- [Work order]
The material below holds pictures; leave them out and reproduce exactly the lines from the one with "At what coordinates should I click to accomplish: Click the 3" through the one with "The width and height of the screenshot is (690, 507).", inclusive.

- [Provided data]
[Start of section]
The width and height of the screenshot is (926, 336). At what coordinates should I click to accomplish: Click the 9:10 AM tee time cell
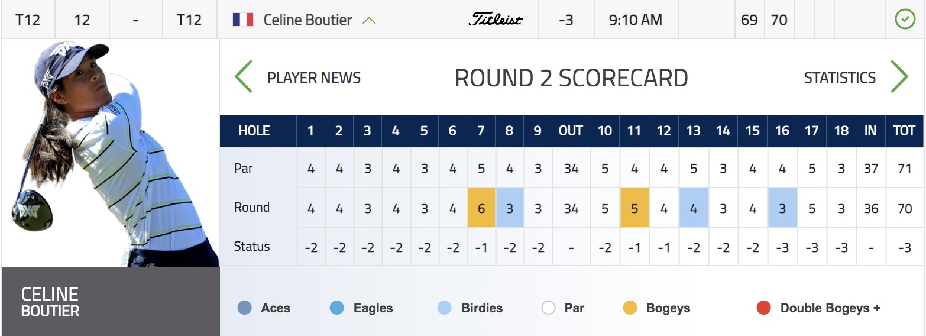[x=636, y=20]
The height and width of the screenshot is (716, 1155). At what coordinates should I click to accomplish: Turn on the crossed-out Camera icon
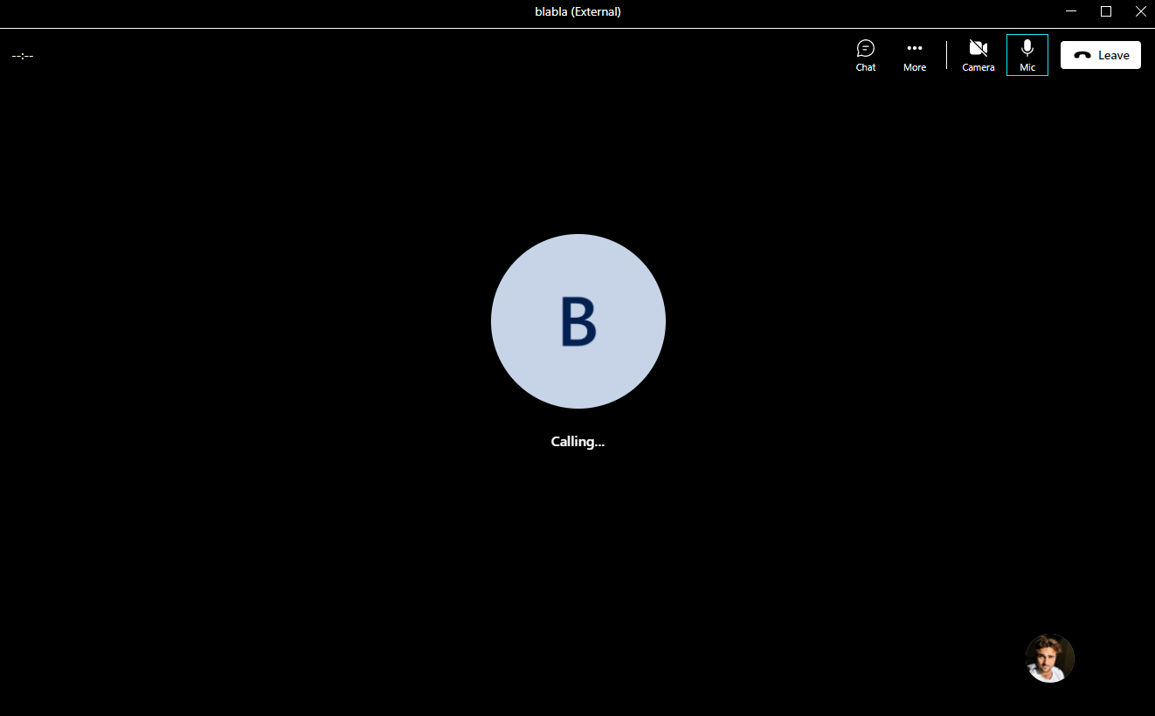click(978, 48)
[End of section]
[Start of section]
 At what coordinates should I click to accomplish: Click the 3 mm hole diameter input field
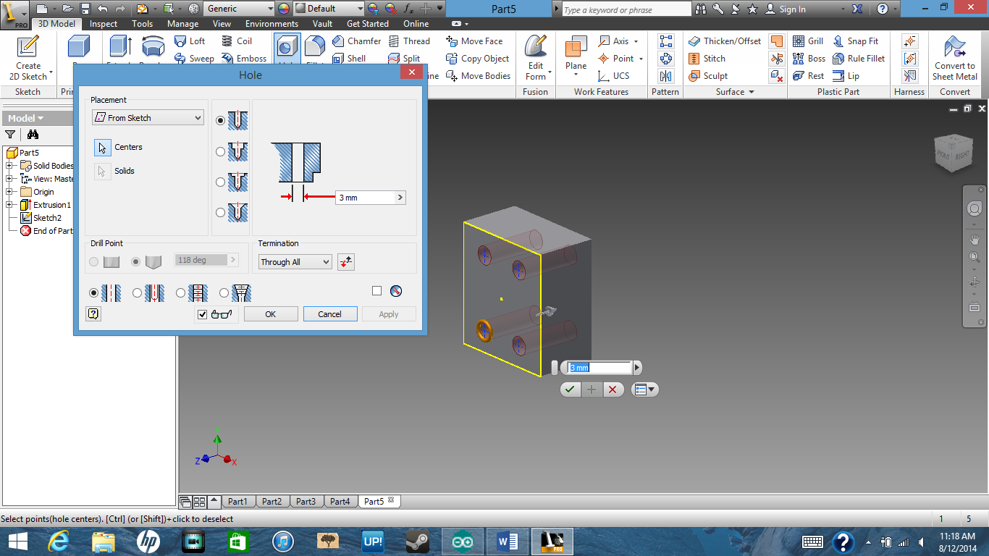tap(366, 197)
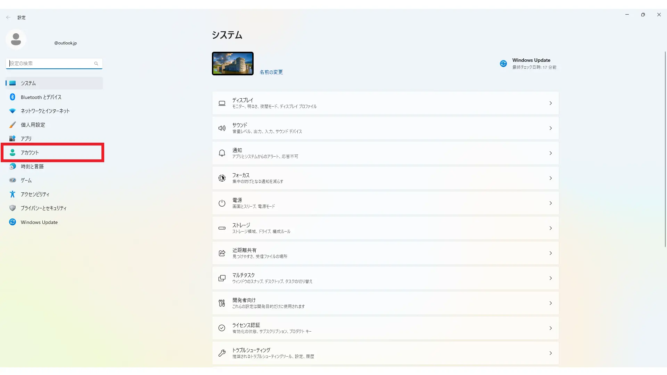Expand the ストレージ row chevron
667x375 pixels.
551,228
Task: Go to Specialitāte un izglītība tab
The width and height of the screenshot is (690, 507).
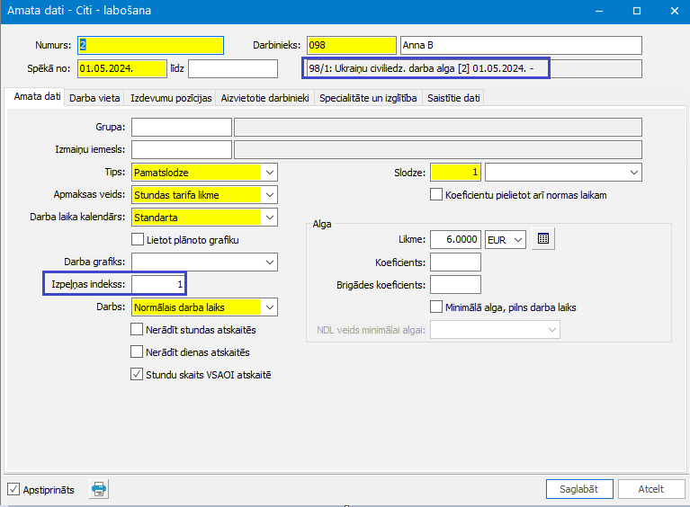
[End of section]
- [Response below]
 At what coordinates should I click to accomplish: Click the 3 mm hole diameter input field
tap(366, 197)
Expand the ストレージ row chevron
667x375 pixels.
551,228
Task: Go to Specialitāte un izglītība tab
The width and height of the screenshot is (690, 507).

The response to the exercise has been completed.